So private.com allows users to create groups and then invite other users to share anything in that group. So i tried to find XSS in the group name and i found it quickly, like pretty quickly. My payload was <script>alert(1)</script> in the group name and i got a pop-up.

So i tried to see if other users get impacted as well. I quickly created an account and invited the user to my group. The XSS didn’t execute, it was all encoded. I tried to bypass it but didn’t have any luck. So this was just a Self XSS.😑

So i started looking around for something else and i noticed that group names were encoded everywhere except for the dialog box that appeared after creating a group.

We’ve added zxc

Turns out the self XSS i found was of the dialog box and not the group name itself and so i thought what if somehow i managed to create a group on behalf of the user and then the dialog box will appear executing the XSS.

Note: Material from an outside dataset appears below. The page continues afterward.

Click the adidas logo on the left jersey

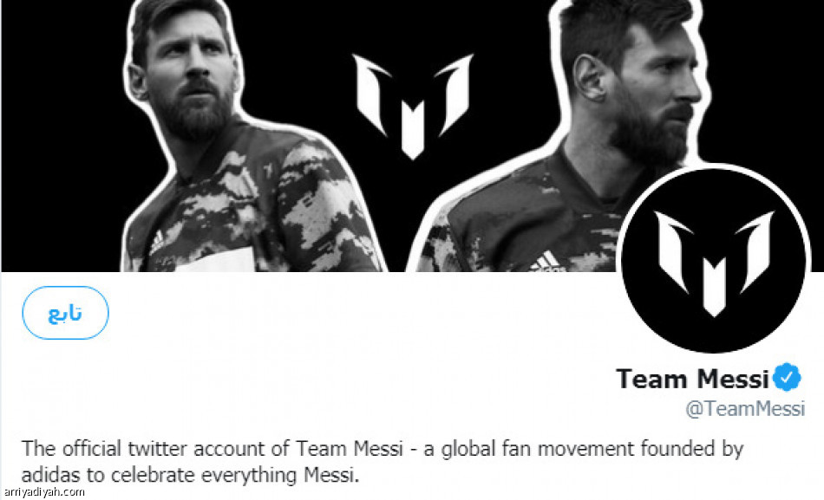pyautogui.click(x=156, y=242)
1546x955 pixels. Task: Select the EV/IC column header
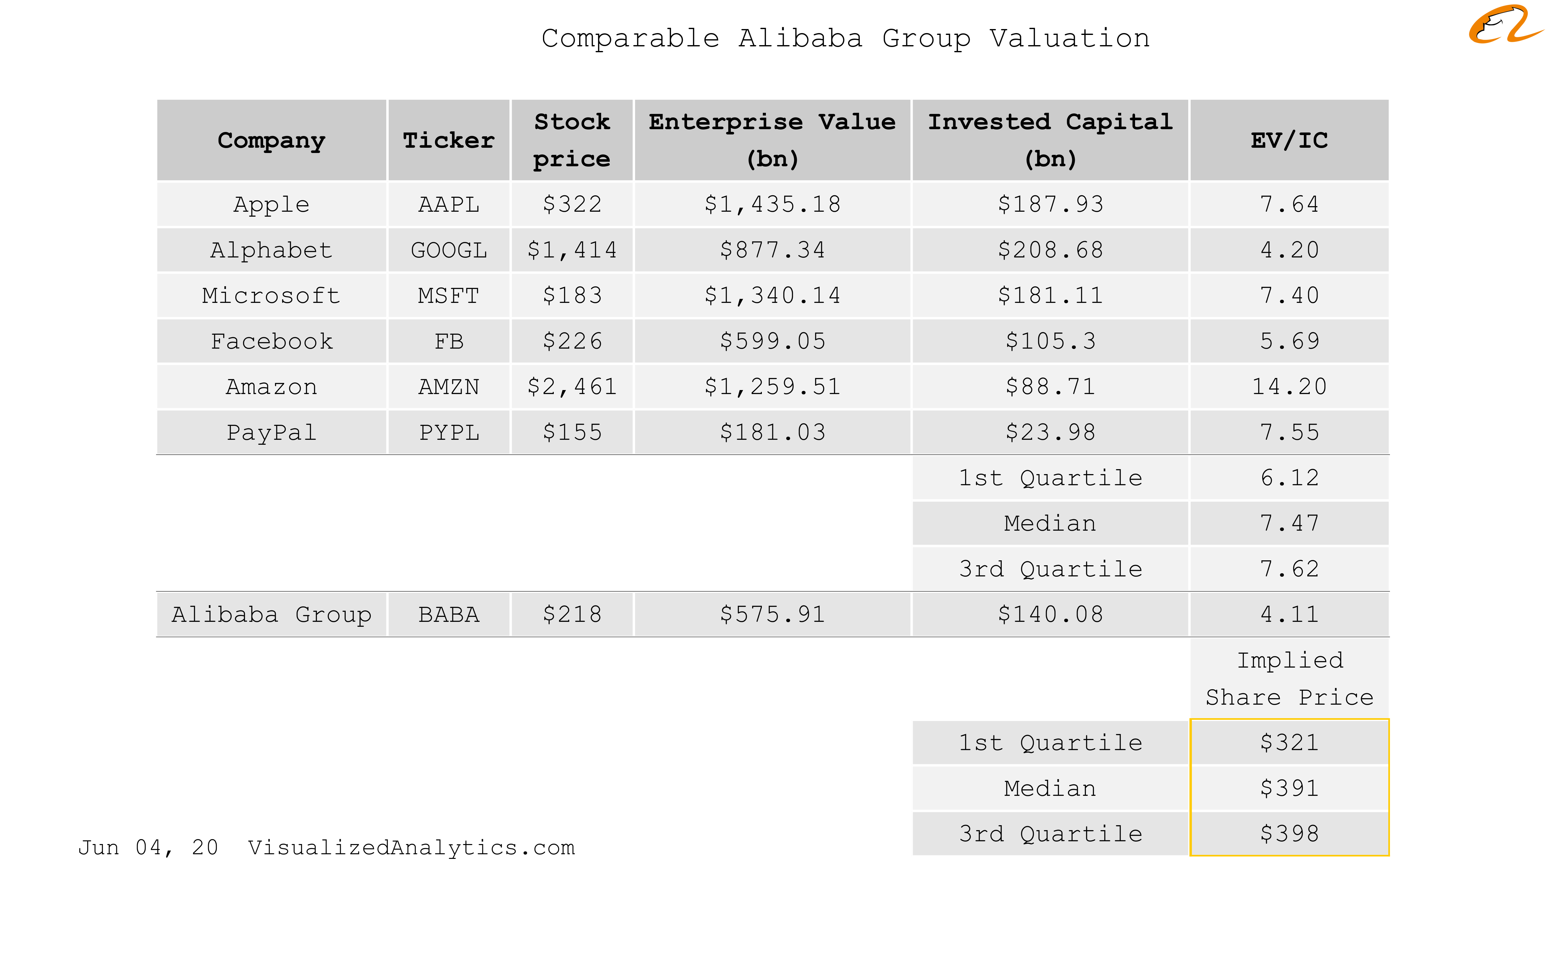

So i started burpsuite and i looked at the request and voila.

There was no CSRF protection against the request so i quickly generated a working PoC and tried it and boom XSS got executed and i was like.

This was a great find for me as it impacted other users. Technically i don’t think its a stored XSS as it will execute only once after the user visits the link.

Bounty

They fixed it quickly within 2 days by completely removing the dialog box and adding CSRF protection.

I hope you learned something from this and if you liked it then please share.

Follow me on twitter — https://twitter.com/abhishekY495

Thank You.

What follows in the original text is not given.